Answer with the exact lines of the following material from the one containing "Viewport: 1455px width, 840px height." through the one containing "is (849, 1400).", both end lines included.

> [Provided data]
··········

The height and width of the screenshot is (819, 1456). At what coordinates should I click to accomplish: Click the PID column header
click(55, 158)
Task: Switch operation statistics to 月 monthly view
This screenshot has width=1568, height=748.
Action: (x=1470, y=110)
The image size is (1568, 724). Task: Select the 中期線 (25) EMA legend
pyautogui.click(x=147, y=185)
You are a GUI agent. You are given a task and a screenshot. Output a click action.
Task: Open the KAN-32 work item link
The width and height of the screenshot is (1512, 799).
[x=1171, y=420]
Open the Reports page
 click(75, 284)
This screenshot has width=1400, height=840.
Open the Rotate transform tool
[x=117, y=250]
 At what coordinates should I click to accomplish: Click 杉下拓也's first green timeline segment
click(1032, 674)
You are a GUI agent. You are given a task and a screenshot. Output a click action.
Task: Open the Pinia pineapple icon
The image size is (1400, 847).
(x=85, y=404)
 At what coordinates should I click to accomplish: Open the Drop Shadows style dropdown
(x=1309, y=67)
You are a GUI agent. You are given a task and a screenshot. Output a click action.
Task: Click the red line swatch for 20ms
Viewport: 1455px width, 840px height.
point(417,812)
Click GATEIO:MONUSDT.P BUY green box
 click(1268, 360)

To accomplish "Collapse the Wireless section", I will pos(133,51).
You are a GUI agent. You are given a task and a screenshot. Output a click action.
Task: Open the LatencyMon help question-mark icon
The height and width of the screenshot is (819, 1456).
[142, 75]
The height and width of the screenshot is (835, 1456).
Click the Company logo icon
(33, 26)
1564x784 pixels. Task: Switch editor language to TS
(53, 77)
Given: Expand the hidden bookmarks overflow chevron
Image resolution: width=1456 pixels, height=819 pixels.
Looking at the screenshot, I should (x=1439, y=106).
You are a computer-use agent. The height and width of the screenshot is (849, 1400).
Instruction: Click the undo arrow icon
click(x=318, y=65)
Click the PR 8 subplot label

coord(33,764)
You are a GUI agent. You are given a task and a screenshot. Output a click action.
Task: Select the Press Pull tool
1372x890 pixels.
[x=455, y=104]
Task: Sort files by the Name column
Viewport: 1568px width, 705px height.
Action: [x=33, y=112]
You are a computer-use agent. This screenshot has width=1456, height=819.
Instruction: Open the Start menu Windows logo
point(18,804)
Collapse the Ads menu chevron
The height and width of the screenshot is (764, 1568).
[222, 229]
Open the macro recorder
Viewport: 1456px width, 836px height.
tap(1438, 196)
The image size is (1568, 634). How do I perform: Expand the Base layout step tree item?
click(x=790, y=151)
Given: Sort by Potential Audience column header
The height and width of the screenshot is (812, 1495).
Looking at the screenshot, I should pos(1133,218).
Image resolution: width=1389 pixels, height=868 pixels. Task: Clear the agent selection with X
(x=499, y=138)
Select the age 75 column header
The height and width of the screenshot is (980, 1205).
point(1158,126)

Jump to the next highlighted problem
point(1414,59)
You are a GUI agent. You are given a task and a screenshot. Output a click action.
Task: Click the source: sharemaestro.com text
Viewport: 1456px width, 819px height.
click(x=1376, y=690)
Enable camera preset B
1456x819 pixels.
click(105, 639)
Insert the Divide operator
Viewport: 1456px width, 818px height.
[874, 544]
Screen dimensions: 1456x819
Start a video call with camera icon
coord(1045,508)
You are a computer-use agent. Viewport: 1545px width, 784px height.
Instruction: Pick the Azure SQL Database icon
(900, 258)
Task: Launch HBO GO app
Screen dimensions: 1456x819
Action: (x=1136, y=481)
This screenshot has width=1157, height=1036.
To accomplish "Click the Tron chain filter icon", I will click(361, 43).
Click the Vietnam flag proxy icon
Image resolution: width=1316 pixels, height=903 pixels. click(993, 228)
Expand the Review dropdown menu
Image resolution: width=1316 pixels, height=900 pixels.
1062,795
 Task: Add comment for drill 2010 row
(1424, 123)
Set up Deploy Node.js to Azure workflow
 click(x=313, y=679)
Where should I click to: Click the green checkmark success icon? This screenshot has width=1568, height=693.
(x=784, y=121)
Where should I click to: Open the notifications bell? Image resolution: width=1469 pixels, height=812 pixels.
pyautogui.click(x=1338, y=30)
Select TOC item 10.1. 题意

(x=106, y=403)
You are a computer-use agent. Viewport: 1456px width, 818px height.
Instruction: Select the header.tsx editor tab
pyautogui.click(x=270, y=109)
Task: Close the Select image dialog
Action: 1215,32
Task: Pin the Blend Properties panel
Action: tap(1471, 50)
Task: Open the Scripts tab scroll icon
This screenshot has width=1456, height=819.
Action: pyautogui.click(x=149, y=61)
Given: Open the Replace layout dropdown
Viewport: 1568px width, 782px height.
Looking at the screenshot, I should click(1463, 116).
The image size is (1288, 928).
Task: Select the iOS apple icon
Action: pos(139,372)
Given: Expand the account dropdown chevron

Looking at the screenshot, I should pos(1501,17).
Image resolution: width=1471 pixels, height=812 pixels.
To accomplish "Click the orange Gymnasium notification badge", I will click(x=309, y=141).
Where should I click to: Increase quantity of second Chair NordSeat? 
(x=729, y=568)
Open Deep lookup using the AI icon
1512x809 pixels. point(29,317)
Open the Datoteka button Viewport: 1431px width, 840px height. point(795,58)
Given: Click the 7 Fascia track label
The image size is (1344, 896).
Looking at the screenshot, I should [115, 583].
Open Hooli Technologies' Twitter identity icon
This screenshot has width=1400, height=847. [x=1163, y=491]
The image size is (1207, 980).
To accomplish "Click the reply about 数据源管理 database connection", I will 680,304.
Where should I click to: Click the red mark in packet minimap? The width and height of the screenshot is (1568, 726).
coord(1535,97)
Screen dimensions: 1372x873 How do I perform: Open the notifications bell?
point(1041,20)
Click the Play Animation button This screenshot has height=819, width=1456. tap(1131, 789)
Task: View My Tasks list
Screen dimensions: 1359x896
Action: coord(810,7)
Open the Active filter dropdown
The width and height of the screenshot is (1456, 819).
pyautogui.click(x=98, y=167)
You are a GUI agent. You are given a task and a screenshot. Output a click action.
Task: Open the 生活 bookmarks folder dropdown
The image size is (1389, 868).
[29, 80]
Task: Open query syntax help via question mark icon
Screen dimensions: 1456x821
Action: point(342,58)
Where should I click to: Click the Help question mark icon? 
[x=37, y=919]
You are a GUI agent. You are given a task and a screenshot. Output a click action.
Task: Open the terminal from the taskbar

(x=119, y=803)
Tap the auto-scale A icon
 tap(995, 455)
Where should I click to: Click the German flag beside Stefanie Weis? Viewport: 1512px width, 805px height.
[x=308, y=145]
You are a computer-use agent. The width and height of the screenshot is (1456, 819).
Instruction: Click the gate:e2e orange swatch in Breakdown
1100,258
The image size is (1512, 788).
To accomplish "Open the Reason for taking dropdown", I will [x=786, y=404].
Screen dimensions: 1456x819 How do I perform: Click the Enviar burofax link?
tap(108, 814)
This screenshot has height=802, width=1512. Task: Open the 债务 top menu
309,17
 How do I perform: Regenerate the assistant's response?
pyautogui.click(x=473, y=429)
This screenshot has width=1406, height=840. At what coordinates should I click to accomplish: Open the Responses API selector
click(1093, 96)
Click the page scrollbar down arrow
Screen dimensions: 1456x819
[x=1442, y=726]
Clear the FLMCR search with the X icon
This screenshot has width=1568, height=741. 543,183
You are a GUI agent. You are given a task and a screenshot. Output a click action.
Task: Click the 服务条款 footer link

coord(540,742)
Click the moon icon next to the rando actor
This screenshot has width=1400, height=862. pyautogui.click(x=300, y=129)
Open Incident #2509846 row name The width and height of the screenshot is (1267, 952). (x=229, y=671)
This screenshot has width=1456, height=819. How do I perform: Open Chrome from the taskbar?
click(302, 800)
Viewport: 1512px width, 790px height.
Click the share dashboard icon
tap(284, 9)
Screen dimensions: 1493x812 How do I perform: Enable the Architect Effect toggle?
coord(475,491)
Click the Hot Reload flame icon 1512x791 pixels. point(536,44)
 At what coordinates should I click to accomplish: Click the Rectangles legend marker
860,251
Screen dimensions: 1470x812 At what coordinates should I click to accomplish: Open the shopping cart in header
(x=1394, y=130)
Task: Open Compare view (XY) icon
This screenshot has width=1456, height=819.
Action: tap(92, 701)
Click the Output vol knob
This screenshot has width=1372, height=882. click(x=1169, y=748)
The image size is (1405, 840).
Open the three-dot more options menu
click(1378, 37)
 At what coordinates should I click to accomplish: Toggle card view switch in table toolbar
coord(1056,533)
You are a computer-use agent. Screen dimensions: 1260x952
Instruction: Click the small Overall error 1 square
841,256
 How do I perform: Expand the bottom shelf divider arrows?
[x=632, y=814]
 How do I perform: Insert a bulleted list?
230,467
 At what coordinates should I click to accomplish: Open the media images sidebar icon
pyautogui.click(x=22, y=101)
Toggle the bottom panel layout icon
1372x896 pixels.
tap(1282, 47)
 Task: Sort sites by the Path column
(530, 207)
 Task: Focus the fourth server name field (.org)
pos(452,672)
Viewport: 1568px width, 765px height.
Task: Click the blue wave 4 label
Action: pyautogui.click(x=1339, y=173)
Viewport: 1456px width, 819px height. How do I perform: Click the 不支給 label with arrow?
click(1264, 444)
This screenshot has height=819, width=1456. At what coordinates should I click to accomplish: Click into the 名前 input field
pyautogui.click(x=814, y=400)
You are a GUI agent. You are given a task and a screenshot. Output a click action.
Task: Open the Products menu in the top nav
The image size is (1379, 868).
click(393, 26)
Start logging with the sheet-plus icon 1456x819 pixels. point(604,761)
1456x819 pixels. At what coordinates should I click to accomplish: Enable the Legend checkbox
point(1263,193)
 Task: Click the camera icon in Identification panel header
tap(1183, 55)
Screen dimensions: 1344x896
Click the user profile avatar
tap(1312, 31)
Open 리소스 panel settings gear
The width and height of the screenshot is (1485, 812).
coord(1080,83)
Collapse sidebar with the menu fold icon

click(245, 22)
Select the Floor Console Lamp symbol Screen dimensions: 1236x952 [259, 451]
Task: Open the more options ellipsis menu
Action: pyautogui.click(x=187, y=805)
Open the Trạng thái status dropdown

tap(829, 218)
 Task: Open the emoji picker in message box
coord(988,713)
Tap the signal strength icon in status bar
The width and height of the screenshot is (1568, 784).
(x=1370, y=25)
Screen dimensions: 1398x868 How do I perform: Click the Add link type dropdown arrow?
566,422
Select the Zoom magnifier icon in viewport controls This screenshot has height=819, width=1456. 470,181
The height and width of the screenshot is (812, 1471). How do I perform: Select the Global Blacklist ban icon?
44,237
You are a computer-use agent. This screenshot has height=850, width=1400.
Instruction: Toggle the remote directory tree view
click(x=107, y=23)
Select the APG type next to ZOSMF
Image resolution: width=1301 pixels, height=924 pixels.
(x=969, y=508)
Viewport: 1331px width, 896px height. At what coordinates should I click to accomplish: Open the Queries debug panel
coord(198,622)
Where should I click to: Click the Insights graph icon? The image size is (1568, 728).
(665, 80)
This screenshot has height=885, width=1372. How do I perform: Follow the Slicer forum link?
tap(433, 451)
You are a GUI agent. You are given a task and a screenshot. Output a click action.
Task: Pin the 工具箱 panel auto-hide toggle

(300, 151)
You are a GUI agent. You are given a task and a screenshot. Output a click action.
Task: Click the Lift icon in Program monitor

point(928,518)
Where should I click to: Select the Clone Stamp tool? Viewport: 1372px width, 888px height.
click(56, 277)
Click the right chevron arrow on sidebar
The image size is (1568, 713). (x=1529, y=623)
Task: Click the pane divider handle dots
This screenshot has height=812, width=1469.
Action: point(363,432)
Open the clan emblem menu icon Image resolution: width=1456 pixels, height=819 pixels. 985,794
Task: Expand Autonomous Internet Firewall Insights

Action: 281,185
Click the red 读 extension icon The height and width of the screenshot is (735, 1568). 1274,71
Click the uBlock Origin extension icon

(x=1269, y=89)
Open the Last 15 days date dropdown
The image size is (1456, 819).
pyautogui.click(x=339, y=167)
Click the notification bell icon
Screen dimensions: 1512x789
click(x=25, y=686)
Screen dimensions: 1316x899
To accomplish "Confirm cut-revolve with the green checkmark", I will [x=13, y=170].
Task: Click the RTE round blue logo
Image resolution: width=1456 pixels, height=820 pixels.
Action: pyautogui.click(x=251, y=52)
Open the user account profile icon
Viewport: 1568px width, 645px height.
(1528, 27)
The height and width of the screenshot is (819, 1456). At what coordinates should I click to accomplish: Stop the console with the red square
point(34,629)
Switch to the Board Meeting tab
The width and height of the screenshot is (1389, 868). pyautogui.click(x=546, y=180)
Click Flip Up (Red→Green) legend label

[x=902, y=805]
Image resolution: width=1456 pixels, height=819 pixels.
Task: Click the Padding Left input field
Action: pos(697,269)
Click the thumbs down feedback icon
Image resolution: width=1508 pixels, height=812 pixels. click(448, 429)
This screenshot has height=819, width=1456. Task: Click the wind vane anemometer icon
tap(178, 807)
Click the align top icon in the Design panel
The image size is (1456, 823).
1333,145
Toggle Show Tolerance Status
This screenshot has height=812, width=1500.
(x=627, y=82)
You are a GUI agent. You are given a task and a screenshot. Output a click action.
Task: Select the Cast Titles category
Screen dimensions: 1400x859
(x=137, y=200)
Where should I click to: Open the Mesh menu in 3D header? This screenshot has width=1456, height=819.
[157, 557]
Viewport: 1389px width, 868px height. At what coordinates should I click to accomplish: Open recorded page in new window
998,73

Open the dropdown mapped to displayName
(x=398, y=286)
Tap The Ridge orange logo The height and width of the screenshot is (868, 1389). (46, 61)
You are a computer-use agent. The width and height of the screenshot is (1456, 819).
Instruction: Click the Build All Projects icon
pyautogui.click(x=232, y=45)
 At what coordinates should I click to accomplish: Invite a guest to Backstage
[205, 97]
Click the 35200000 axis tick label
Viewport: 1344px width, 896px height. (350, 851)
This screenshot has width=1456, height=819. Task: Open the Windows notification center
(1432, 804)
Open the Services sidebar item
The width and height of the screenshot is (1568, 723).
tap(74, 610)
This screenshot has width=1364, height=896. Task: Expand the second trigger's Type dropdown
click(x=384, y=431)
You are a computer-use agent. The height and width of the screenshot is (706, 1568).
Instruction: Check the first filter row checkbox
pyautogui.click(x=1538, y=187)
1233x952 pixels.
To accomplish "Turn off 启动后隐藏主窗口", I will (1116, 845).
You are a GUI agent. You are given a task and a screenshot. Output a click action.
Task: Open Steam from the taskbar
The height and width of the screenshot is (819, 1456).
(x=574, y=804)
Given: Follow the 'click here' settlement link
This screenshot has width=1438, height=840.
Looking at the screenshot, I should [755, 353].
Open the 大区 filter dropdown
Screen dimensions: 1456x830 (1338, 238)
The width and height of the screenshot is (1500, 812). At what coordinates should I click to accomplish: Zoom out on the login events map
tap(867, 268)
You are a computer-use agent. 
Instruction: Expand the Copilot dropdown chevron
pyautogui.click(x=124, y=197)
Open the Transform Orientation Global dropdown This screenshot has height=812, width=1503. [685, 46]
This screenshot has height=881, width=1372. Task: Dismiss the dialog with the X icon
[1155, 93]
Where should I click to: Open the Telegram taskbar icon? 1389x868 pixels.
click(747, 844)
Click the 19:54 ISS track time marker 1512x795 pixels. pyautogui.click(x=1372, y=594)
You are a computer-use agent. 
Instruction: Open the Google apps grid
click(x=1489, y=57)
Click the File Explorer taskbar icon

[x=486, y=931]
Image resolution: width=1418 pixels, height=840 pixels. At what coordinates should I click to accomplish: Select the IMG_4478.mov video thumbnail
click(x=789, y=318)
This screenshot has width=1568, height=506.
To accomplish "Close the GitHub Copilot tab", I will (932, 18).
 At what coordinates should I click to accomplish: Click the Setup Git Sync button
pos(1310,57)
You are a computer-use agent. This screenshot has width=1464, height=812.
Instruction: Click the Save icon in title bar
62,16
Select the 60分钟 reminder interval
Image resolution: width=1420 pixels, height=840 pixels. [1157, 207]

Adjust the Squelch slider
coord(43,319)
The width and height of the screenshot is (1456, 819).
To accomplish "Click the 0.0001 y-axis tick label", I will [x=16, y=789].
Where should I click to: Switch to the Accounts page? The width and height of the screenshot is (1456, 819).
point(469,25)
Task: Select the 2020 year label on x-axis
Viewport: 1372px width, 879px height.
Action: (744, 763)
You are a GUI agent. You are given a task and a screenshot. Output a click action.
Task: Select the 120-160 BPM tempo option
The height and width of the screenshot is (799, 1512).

··········

> [Output for this task]
Viewport: 1455px width, 840px height.
point(417,812)
Click GATEIO:MONUSDT.P BUY green box
 click(1268, 360)

To accomplish "Collapse the Wireless section", I will pos(133,51).
You are a GUI agent. You are given a task and a screenshot. Output a click action.
Task: Open the LatencyMon help question-mark icon
The height and width of the screenshot is (819, 1456).
[142, 75]
The height and width of the screenshot is (835, 1456).
Click the Company logo icon
(33, 26)
1564x784 pixels. Task: Switch editor language to TS
(53, 77)
Given: Expand the hidden bookmarks overflow chevron
Image resolution: width=1456 pixels, height=819 pixels.
Looking at the screenshot, I should (x=1439, y=106).
You are a computer-use agent. The height and width of the screenshot is (849, 1400).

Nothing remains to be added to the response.